Историческое значение Белинского невозможно переоценить. В общественном отношении он – веха, отметившая конец правления дворянства и пришествие к управлению культурой неклассовой разночинной интеллигенции. Он был первым в династии журналистов, имевших безграничное влияние на русское прогрессивное общественное мнение. Он был настоящим отцом интеллигенции, воплощением того, что являлось ее духом на протяжении более чем двух поколений – социализма, страстного желания улучшить мир, неуважения к традициям и напряженного бескорыстного энтузиазма. Он стал как бы святым покровителем русских радикалов, и вплоть до нашего времени его имя, единственное из всех, стояло выше критики. Но в последнее время, особенно благодаря изменению литературных норм и закату гражданственности в литературе, его репутация сильно по­страдала*.

*Виктор Шкловский, один из самых влиятельных со-временных критиков, выразил распространенное чуство, когда написал: «Я ненавижу Белинского и всех прочих (к счастью, неудачливых) убийц русской литературы».

Можно сказать многое и за, и против Белинского. В его пользу всегда будет говорить то, что он самый подлинный, самый бескомпромиссный и самый последовательный из литературных революционеров. Его вдохновляла любовь к близкому будущему, которое он прозревал с изумительной интуицией. Может быть, никогда не бывало критика, так подлинно соответствовавшего истинному направлению своего времени. Более того, он почти безошибочно различал, что истинно, а что мишура, что значительно, а что второстепенно в современности. Его суждения о писателях, вступивших в литературу между 1830 и 1848 гг., можно принять почти без оговорок. Это высокая похвала критику, и немногие ее заслуживают. Его суждениям о литературе предыдущей эпохи и предыдущего поколения мешала партийность, или, скорее, некоторые слишком определенные вкусовые нормы, ошибочные по нашему представлению. Он понимал только один род литературного совершенства (практически это оказывался единственный род литературы, в котором подвизались люди его поколения); к другим же он был слеп.

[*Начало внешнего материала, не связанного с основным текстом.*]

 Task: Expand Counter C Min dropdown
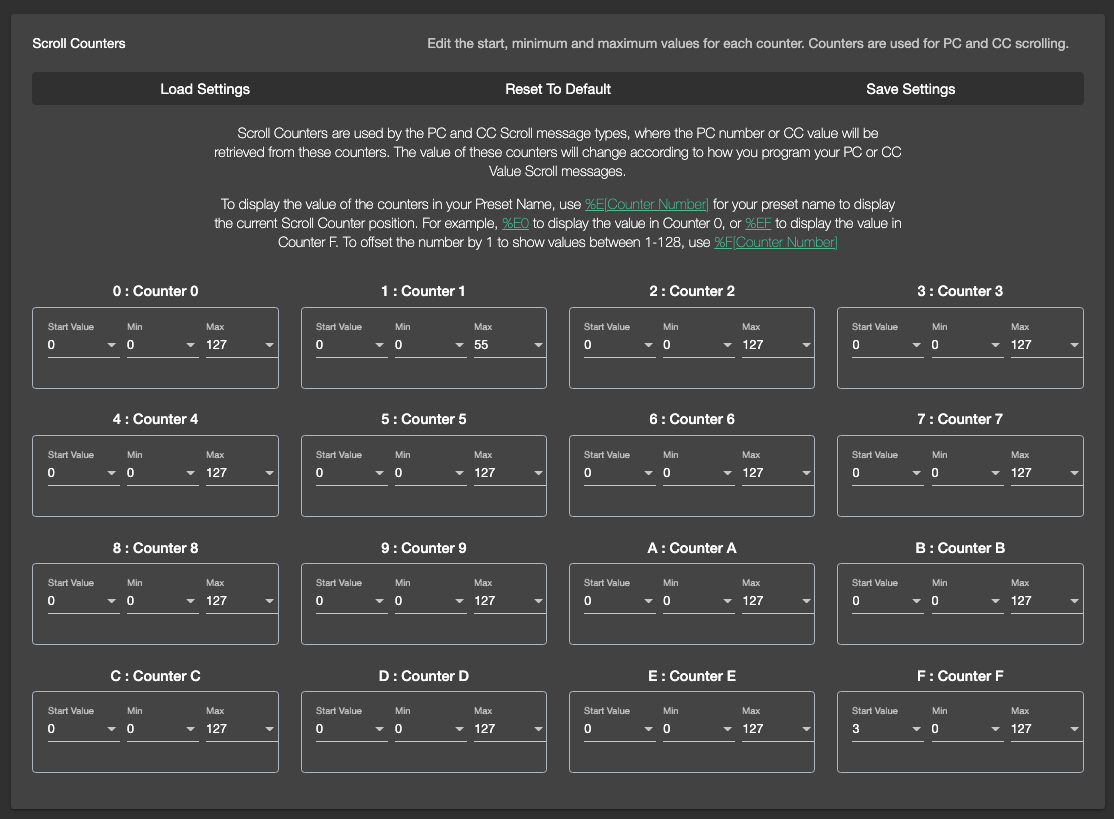coord(162,729)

Он судил писателей восемнадцатого и Золотого веков с точки зрения собственного идеалистического реализма. И отбор, который он между ними производил, стал обязательным для русских литературных суждений на две трети столетия. Теперь мы от него освободились. Но со своей точки зрения он был замечательно разумен и последователен. Суждения об иностранной литературе были менее удачны, что не удивительно, учитывая его лингвистическую ограниченность. При всем том ему нельзя отказать в звании необыкновенно чуткого и прозорливого критика.

Однако его недостатки тоже серьезны. Прежде всего – это его стиль, на котором лежит вина за ужасающее многословие и неряшливость русских журналистов второй половины XIX века (имею в виду журналистов, а не газетчиков), так же как вина за их отвратительную вульгарность лежит на Сенковском. Безусловно, ни один автор ранга Белинского не писал таким чудовищным языком.

Во-вторых, идеи Белинского-критика вряд ли способны вызвать восторг сегодня. Не потому, что гражданская нота, которую он ввел в сороковые годы, была необязательной или вредной. Она была необходима и звучала в такт своему времени. Гражданственное отношение к литературе в последние годы царствования Николая I разделялось всеми достойными людьми и было просто выражением гражданского самосознания. Дело в его литературной доктрине, с которой трудно примириться. Он не полностью отвечает за нее, но он особенно успешно ее пропагандировал. Именно Белинский, а не кто иной, отравил русскую литературу этим зудом выражения идей, который, увы, просуществовал так долго и все еще жив среди людей старшего поколения. Он же распространял все общие места романтической критики – вдохновение, искренность, гений и талант, презрение к труду и технике и странную аберрацию: отождествление художественной литературы с тем, что он назвал «мышлением образами». Белинский (не как гражданственный, а как романтический критик) в большой степени ответственен за пренебрежение к форме и ремеслу, которое чуть-чуть не убило русскую литературу в шестидесятые и семидесятые годы. Но будет только справедливо сказать, что, хоть он был и наиболее влиятелен, не один Белин­ский распространял эту заразу. Тяжесть греха лежит на всем поколении.